### Questions to answer
• A. For the orchid show thread below, state whether each of the following statements agrees with the text, answering yes or no and quoting the exact words of the text that decide it: (i) the Pontoise show runs from 4 to 6 April; (ii) preorders can be placed only with the owner, Lawrence Tang; (iii) the phal. hybrids lists were already available in the preorder lists when the first message was posted.
• B. Write the next part of the orchid show thread, beginning right after its final line.
== Document text ==
# Nt Orchids at Dresdner and Pontoise orchids shows



## ronan (Jan 4, 2014)

Nt Orchids will be at both shows 
in Dresden with herr roellke, end of march.
in pontoise (paris) the next week for 4 to 6 april.

here you will find the preorder lists: http://xls.lu/F5i2/ (fees included).
end of january i will add the phal.hybrids lists and a PNG lists.
dead line is 15 ferbuary.

for both shows you can preorder directly to the owner Lawrence Tang at cwtang270970 at yahoo.com or thru me at rquilliou at hotmail.fr.

for the french show i can select the plants and send thru europe at cost as i will help my friend for the sales.

thx


----------



## Dido (Jan 4, 2014)

Thanks for the list, but nothing for slipperlovers


----------



## ronan (Jan 5, 2014)

Dido said:


> Thanks for the list, but nothing for slipperlovers



yes, i should have warned people! lol, thx.
btw i'm a slipperlover with other interests. go Bulbo!!!


----------



## ronan (Jan 20, 2014)
===
== Data for review ==
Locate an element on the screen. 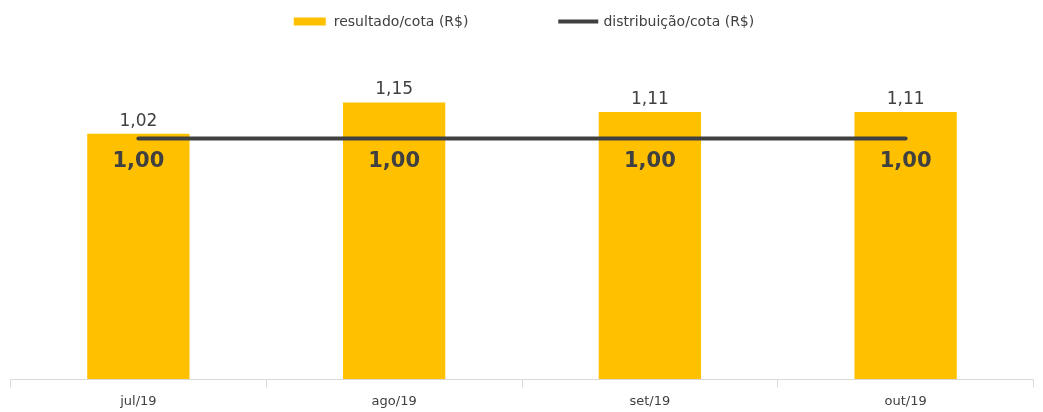 The width and height of the screenshot is (1043, 412). x-tick-label: set/19 is located at coordinates (650, 400).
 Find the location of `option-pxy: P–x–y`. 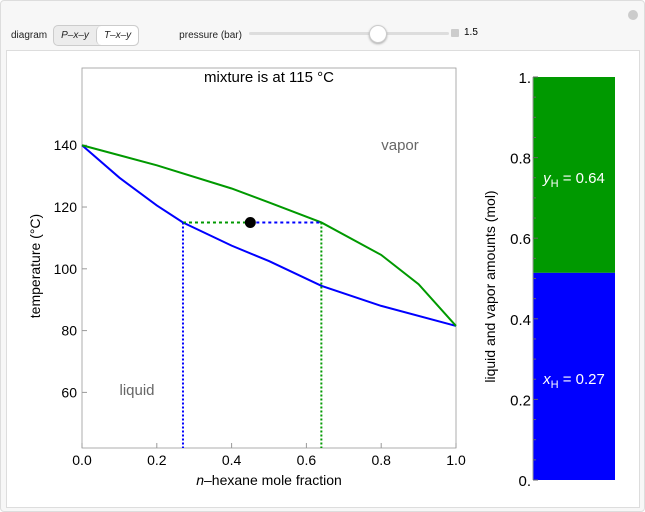

option-pxy: P–x–y is located at coordinates (75, 36).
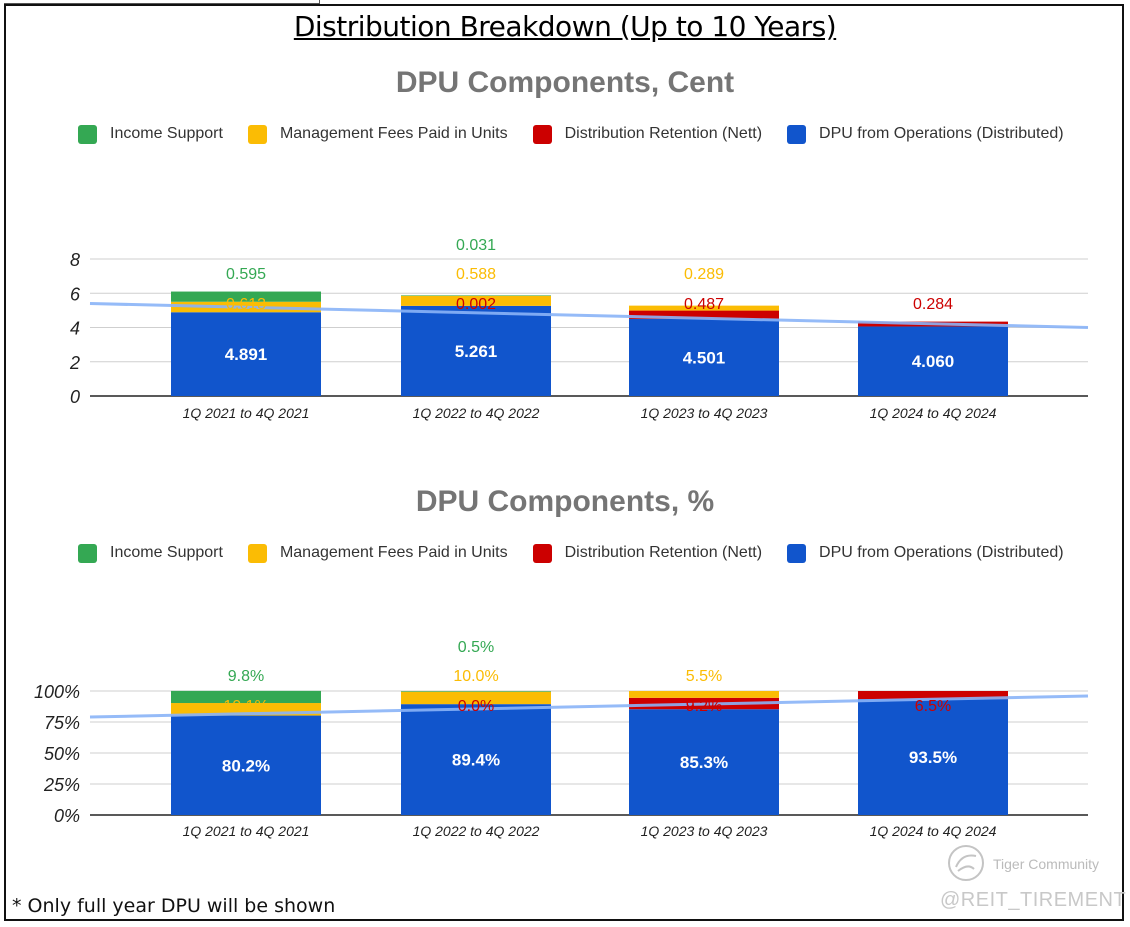 The height and width of the screenshot is (927, 1130). I want to click on data-label-management-fees: 10.0%, so click(476, 676).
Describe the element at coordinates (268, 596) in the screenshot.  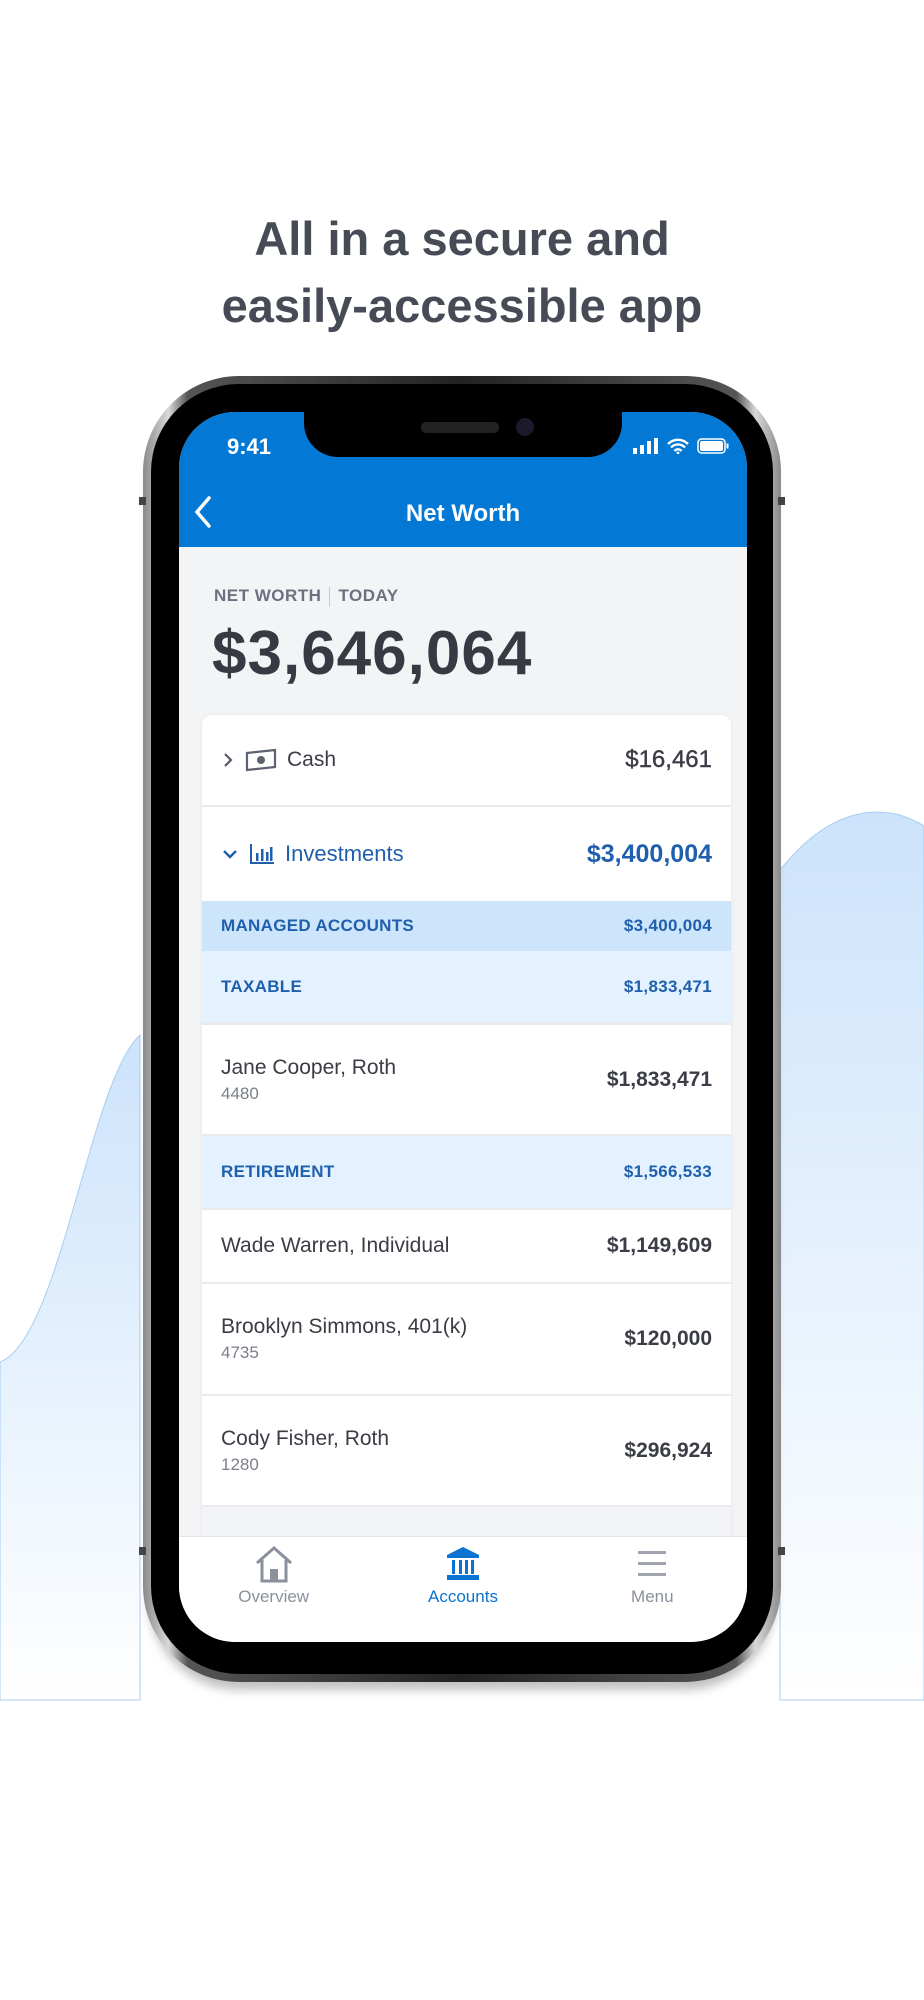
I see `net-worth-label-text: NET WORTH` at that location.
===
### Results of the tasks
• A.
(i) Yes: "in pontoise (paris) the next week for 4 to 6 april."
(ii) No: "or thru me at rquilliou at hotmail.fr."
(iii) No: "end of january i will add the phal.hybrids lists and a PNG lists."

• B.
here you will find some pictures of his buying trip to png:
http://bulbopng.picnpin.com/png

warning: bulbo only!


----------



## naoki (Jan 20, 2014)

Thank you for the info. I was looking for their contact info for a while, but I couldn't find it because their web-site disappeared last year or 2 years ago. Do you know if they have a new web site?


----------



## ronan (Jan 21, 2014)

naoki said:


> Thank you for the info. I was looking for their contact info for a while, but I couldn't find it because their web-site disappeared last year or 2 years ago. Do you know if they have a new web site?


no new web site unfortunatly. Nt got issues when uploading new pictures and seems to be too busy to fix it.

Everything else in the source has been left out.